[[ EXERCISE INPUTS open ]]

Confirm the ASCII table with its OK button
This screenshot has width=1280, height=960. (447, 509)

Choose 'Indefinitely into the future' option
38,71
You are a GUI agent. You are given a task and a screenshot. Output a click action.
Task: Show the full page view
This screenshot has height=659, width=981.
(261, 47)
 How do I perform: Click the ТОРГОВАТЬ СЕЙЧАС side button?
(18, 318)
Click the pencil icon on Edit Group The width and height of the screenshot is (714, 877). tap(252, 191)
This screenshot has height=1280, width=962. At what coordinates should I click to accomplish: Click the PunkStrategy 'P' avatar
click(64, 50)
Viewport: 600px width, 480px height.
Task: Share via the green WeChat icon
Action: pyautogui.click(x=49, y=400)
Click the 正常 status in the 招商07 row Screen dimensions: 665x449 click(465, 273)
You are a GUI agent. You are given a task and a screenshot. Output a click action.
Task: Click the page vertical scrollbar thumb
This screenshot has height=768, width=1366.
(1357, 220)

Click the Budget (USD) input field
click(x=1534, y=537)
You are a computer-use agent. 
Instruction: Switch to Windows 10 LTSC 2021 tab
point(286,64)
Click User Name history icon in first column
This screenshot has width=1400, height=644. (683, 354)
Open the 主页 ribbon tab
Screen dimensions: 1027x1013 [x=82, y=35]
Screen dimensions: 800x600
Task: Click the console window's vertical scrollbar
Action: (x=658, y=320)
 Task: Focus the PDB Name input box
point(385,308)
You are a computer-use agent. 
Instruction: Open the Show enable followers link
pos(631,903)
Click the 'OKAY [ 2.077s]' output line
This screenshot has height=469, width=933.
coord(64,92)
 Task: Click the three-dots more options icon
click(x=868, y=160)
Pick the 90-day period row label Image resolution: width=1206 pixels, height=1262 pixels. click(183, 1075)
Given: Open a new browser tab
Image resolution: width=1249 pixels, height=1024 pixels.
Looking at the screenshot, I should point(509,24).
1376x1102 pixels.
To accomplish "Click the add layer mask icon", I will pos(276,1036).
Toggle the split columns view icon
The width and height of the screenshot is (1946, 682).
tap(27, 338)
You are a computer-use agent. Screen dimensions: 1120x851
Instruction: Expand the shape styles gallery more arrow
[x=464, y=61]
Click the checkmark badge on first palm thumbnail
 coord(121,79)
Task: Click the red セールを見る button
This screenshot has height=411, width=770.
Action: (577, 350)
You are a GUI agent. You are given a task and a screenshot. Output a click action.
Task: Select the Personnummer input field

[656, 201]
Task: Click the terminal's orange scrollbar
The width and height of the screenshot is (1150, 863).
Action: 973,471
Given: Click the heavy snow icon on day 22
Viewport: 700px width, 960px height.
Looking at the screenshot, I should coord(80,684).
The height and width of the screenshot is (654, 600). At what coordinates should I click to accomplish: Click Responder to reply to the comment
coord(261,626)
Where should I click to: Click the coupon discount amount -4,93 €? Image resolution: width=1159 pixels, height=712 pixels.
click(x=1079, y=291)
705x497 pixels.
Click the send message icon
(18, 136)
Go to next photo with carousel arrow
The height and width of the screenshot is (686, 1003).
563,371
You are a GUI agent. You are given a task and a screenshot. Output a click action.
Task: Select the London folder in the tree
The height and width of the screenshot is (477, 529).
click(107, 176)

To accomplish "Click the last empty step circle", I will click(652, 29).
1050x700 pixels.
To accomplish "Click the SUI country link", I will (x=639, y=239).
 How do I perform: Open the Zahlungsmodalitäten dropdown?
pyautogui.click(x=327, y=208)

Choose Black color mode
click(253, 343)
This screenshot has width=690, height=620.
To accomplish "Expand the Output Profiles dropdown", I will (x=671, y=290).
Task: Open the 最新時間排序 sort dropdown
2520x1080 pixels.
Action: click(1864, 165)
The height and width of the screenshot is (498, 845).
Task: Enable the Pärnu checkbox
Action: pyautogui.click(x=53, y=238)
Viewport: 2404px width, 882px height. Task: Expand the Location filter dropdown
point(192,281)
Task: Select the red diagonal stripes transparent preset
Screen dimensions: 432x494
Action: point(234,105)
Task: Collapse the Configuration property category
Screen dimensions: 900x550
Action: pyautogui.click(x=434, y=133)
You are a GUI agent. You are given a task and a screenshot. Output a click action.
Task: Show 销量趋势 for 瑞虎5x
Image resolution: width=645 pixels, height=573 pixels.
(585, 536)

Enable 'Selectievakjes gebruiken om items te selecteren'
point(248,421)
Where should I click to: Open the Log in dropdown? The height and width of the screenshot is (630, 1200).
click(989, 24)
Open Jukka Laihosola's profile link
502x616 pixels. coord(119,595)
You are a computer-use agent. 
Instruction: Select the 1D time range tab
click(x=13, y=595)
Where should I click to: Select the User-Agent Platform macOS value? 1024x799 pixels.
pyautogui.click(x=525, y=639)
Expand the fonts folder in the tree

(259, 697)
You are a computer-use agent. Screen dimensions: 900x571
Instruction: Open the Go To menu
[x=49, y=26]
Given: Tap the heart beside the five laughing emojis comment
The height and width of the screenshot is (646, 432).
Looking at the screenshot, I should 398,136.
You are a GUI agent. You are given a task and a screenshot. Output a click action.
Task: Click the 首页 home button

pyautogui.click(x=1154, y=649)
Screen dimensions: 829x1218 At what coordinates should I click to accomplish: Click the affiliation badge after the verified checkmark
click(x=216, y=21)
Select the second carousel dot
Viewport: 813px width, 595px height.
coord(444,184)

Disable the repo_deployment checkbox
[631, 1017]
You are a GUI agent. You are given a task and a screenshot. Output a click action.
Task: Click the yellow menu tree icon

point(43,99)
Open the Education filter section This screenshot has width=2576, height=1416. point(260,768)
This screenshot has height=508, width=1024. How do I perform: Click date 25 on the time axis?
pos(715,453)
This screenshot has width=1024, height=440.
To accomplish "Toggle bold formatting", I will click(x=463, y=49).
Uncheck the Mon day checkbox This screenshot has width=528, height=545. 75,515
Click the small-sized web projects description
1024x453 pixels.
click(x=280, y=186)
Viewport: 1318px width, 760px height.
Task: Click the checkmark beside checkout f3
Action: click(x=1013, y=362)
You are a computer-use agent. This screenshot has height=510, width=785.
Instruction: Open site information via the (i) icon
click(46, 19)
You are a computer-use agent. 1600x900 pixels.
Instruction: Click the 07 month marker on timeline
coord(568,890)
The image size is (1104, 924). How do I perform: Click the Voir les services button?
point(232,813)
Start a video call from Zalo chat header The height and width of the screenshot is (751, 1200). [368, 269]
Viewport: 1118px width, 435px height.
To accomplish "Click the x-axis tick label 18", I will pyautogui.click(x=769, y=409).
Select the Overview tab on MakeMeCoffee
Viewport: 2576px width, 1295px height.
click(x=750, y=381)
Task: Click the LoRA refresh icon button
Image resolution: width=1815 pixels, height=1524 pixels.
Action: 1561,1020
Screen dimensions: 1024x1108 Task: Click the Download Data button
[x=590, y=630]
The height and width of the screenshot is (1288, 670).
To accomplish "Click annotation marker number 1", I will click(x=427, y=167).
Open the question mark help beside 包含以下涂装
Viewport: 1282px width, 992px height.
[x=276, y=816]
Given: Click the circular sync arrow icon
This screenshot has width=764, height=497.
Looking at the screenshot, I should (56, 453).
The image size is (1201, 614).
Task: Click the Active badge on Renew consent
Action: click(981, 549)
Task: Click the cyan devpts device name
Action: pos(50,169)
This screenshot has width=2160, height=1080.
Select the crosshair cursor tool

[[ EXERCISE INPUTS closed ]]

## PROBLEM STATEMENT
Wherever "label" appears in a line of the entries, copy that line.

## OUTPUT
Pick the 90-day period row label Image resolution: width=1206 pixels, height=1262 pixels. click(183, 1075)
To accomplish "Click the x-axis tick label 18", I will pyautogui.click(x=769, y=409).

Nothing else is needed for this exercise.